Work instructions
Quote the listing verbatim, from the line that contains "The image size" through the end of the listing, and leave out the pictures.

Record set
+ + + + + + +

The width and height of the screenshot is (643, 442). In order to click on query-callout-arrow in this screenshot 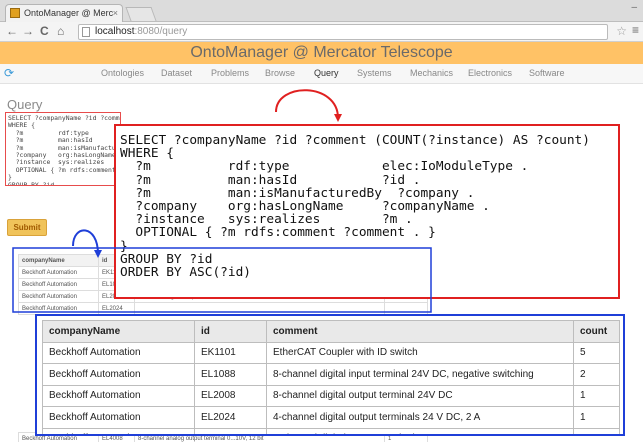, I will do `click(308, 106)`.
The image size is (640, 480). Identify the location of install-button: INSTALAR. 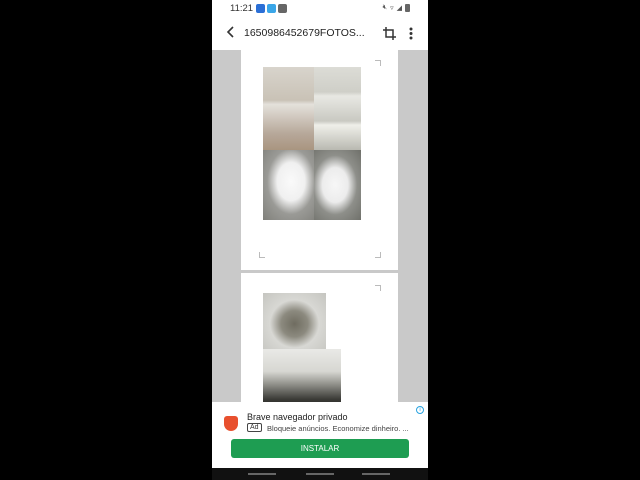
(320, 448).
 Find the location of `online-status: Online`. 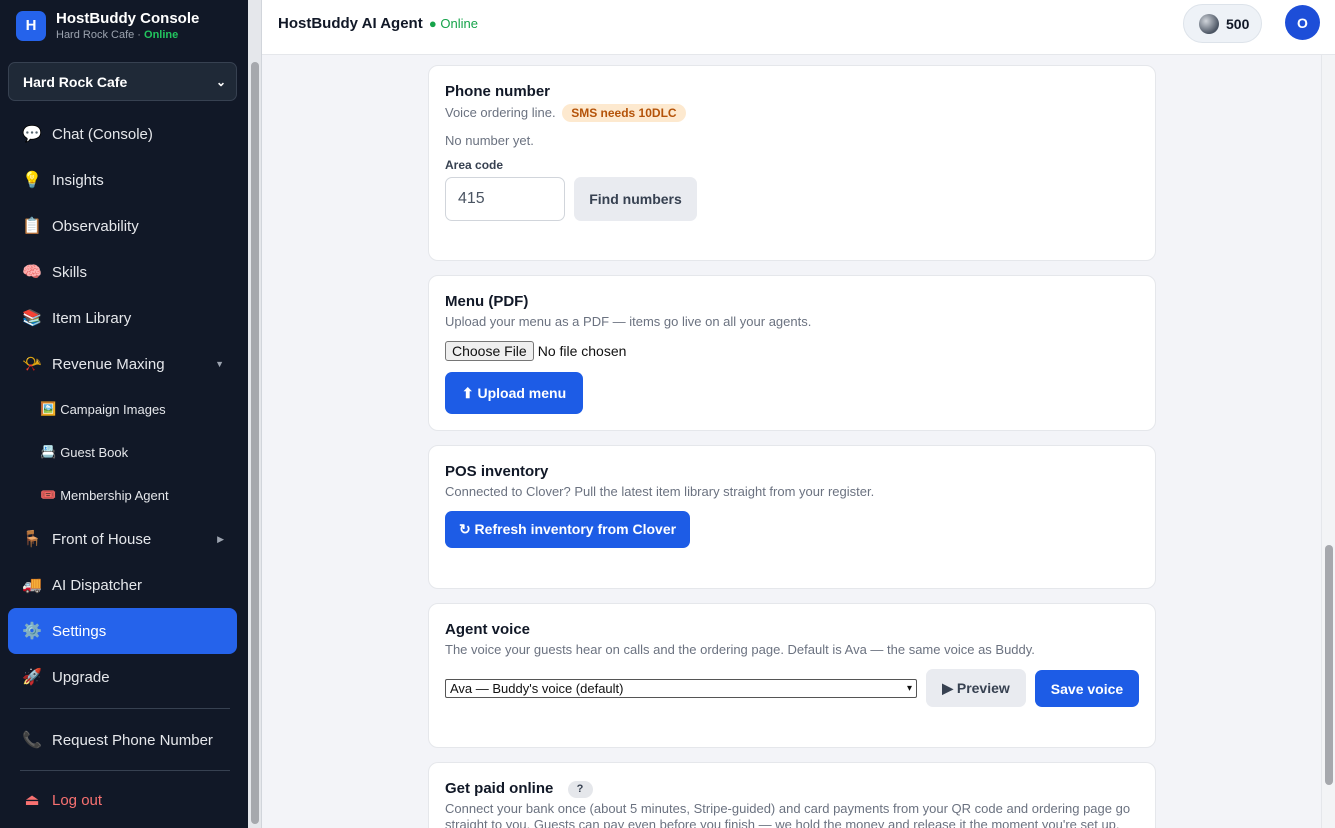

online-status: Online is located at coordinates (162, 35).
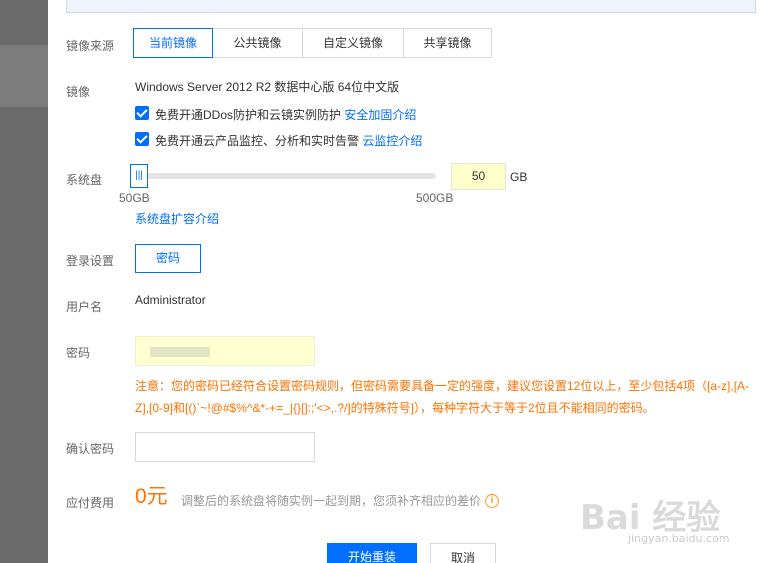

+ + + + + + +

Written response
The image size is (640, 480). Identify the location of install-button: INSTALAR. 
(320, 448).
 Find the location of `online-status: Online`. 

online-status: Online is located at coordinates (162, 35).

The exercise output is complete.